■ SOURCE PASSAGE ■
Image courtesy Wikimedia Commons

The red-footed booby comes in several plumages, white, brown, or mixed, but all sport bright red feet and have blue bills. Some males also display blue throat patches when trying to attract mates.

They will not nest on islands where the Galapagos hawk is found, even if conditions are otherwise favourable. If the hawks have been eradicated from an island, red-footed boobies have been observed moving in to colonise it.

Humans continue to hunt and eat both adults and chicks, even though it is illegal. The birds bite the hands of humans attempting to take them from their nests. Two or three thousand birds are killed in most years.

Coconut crabs hunt red-footed boobies, using their strong claws to break the birds’ wings or trap them by their legs.

Wednesday, 15 October 2025

Blue-footed booby

 

Blue-footed booby (Sula nebouxii)

Image courtesy Wikimedia Commons

The blue-footed booby appeared on my screen recently, so I had to investigate it.

The name booby derives from bobo, the Spanish word for clown because, like many seabirds, the booby is ungainly on land. Bobo also means foolish, because the bird shows no fear of man, a potential threat.

■ RAW DATA ■
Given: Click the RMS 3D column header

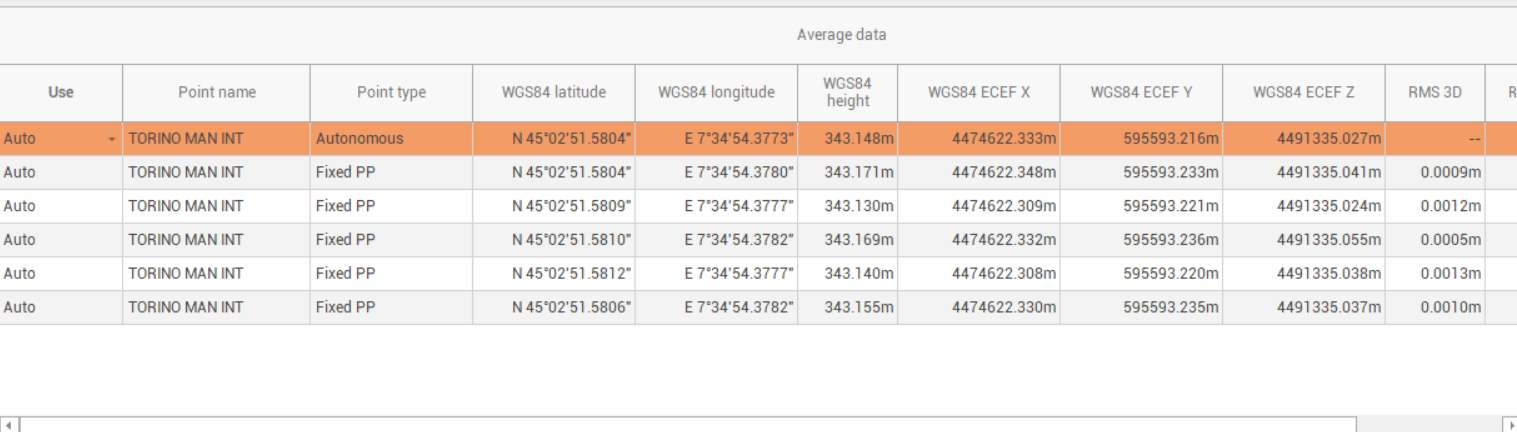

■ THE TASK ■
Can you extend the booby text, starting after its last sentence? This data comes from a source unrelated to the booby text.

■ RESPONSE TO THIS TASK ■
It is found along the coast from California to Peru and especially in the Galapagos Islands. It comes ashore to mate, lay eggs and rear its young.

 An adult booby is almost three feet long with a wingspan of five feet, and may live for seventeen years. The blue colouration of their feet is provided through their fishy diet and indicates their overall health. The brighter the colour, the healthier and stronger the bird.

Young birds have paler blue feet than adults and females have the most concentrated hue. The feet are important in the mating rituals. Males look for females with bright feet because they indicate youth. good health, and fertility. Females favour younger males, who have brighter feet. As birds age, so the colour of their feet fades.

The mating dance involves both sexes, the male displaying his feet with an exaggerated gait of wider and higher step, while male and female lift their beaks skywards and spread their wings.

After the clutch of two or three eggs is laid on bare ground, both parents take turns to incubate the eggs, using their feet to keep them warm.

There are three recognised collective nouns for boobies – a hatch, a trap, or a congress.

Image courtesy Wikimedia Commons

The International Union for Conservation of Nature (IUCN) lists the blue-footed booby as being of ‘least concern.’

Tuesday, 14 October 2025

Reminder

 

Reminder

                     Gilbert is glad he's not having a blood test this week!

We were congratulating ourselves on having a free diary this week, with no scheduled appointments, and then ‘ting’ a message appeared on Barry’s ‘phone. It was from Medivet, to remind us that Gilbert had a blood test scheduled for Tuesday afternoon at Parsons Green.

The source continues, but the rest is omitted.